Mar 172008

THIS PAGE HAS BEEN ACTIVATED AS THE NEW STATESMAN BLOG IS NOW CLOSED FOR COMMENTS

At 10am this morning, the New Statesman finally closed the Mark Lynas thread on their website after 1715 comments had been added over a period of five months. I don’t know whether this constitutes any kind of a record, but gratitude is certainly due to the editor of of the New Statesman for hosting the discussion so patiently and also for publishing articles from Dr David Whitehouse and Mark Lynas that have created so much interest.

This page is now live, and anyone who would like to continue the discussion here is welcome to do so. I have copied the most recent contributions at the New Statesman as the first comment for the sake of convenience. If you want to refer back to either of the original threads, then you can find them here:

Dr David Whitehouse’s article can be found here with all 1289 comments.

Mark Lynas’ attempted refutation can be found here with 1715 comments.

Welcome to Harmless Sky, and happy blogging.

(Click the ‘comments’ link below if the input box does not appear)

 

10,000 Responses to “Continuation of the New Statesman Whitehouse/Lynas blogs.”

  1. Sort of sorry I brought it up. My point is/was that the Sun is the source of all weather, (climate) on the planet…..always has been and always will be.
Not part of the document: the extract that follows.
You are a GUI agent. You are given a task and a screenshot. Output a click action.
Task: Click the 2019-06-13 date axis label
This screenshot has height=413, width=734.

    Any variation in the solar output is enormous in comparison to human activities…..that’s all.

  2. Brute,

    Sort of sorry I brought it up. My point is/was that the Sun is the source of all weather, (climate) on the planet…..always has been and always will be.

    Yes of course.

    Any variation in the solar output is enormous in comparison to human activities…..that’s all.

    Not in terms of climate forcing, on earth, it isn’t. But maybe you can show differently?

  3. Sun is prob the essential factor, just that it’s not so QED as some make out, but the science of the sun and climate is far from settled and therefore the magnitude of the role of CO2 is far from certain and most likely overstated IMHO – don’t give up

  4. Max,

    I’ve just noticed you’ve written, “……much higher solar impact on temperature than just that portion attributable to solar irradiance.”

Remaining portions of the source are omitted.